* **EXTRACT**:
Asana is an online tool that includes both a to-do list and a calendar.
posted by ramenopres at 2:50 PM on November 6, 2016


Response by poster: Now I'm looking at Cozi, which does do kinda what I want, which is a combo calendar to-do list app for sharing. But it's not as slick as Wunderlist and harder to organize. So....yeah dunno. I may try both for a while and see how it goes.
posted by threeturtles at 3:25 PM on November 6, 2016


Response by poster: So, ok, Cozi is actually exactly what I want. It's primarily a calendar, where I can input different people's schedules. Some for one person, some for another person, some for both. And then what you put on the To-do list shows up on the calendar as well. And the app has ways to comment back and forth on items and send messages to each other, which would be useful. I like that it's all contained in one app instead of multiples because again, I have to convince my husband to use it.

But the interface kinda sucks. And the To-do list items have very little way to modify them, especially compared to Wunderlist. One they are entered if you want to move them to a different list, for example, you have to just delete it and recreate it in the new place as far as I can tell.

* **ACTIONS TO TAKE**:
#1 Name every app or online tool mentioned in the thread about calendar and to-do apps.
#2 According to the thread about calendar and to-do apps, how does the poster say a Cozi to-do item can be moved to a different list?
#3 Resume the thread about calendar and to-do apps, starting after its final sentence.

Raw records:

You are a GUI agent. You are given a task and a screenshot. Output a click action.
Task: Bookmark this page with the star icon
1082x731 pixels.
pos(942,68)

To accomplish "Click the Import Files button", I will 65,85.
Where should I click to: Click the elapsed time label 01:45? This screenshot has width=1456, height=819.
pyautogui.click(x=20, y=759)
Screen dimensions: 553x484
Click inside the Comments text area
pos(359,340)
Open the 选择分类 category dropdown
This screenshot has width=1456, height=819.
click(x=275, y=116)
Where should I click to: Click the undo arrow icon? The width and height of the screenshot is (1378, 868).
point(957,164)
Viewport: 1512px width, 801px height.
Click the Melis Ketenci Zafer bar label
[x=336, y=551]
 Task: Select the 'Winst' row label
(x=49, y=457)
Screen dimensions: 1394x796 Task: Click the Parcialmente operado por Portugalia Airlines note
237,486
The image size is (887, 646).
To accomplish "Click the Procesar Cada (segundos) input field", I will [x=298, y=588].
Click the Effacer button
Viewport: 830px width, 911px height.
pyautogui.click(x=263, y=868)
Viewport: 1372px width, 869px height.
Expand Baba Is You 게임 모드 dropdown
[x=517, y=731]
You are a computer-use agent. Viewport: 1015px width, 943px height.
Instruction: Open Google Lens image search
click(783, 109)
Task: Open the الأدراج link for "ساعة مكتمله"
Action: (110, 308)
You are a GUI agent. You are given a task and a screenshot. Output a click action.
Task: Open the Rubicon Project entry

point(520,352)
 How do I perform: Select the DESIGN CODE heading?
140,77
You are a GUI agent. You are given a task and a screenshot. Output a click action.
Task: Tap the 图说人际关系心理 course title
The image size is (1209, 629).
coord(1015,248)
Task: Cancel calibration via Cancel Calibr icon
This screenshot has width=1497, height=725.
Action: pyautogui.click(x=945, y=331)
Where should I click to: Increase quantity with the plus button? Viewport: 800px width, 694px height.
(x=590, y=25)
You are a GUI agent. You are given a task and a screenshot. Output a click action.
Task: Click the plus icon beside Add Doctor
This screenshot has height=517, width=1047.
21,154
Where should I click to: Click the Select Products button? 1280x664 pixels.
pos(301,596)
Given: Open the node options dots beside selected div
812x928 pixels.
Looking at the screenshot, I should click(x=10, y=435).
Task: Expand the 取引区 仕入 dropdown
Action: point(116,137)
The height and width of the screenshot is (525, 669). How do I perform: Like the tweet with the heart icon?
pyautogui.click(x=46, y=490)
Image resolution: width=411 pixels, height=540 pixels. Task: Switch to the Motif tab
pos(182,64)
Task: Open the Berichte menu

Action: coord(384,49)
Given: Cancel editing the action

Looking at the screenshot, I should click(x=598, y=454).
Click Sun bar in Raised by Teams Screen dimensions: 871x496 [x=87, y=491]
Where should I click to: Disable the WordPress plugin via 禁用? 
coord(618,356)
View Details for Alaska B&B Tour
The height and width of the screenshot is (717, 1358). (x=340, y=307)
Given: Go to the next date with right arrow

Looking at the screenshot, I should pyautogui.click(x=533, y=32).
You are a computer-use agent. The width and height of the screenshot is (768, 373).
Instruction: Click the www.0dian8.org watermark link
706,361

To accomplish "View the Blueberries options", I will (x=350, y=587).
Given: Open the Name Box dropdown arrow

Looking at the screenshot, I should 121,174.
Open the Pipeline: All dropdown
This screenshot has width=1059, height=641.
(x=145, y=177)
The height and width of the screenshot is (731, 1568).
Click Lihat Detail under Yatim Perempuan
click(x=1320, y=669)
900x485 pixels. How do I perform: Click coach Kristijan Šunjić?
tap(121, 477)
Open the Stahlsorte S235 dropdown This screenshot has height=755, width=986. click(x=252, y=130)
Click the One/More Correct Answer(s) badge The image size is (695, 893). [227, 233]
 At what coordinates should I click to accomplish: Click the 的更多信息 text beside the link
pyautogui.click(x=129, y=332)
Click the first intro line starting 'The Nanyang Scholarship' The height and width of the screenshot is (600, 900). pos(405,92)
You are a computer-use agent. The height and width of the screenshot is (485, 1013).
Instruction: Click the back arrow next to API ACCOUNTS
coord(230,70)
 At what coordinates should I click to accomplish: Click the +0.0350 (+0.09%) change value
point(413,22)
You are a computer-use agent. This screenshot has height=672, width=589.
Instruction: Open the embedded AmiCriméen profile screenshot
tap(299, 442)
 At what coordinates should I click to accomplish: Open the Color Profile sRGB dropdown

* **WRITTEN RESPONSES**:
#1 Asana, Cozi, Wunderlist

#2 You have to delete it and recreate it in the new place.

#3
So now I'm looking at integrating Wunderlist, which I really like, into various calendar apps. And Wunderlist itself doesn't lend itself to adding a work schedule, unless you enter each day individually.
posted by threeturtles at 5:19 PM on November 6, 2016


We started out with a shared Google Calendar, but weren't updating it consistently. For a few years now, we've been using a system that works really well for us. It's a huge paper calendar that we keep mounted on the fridge. We check and update it every morning and night, and I sometimes take a photo of it with my phone. Since you said your husband is a paper and pen kind of guy, consider a low-tech system. You can always high-tech it on your end by entering the calendar info into the app of your choice.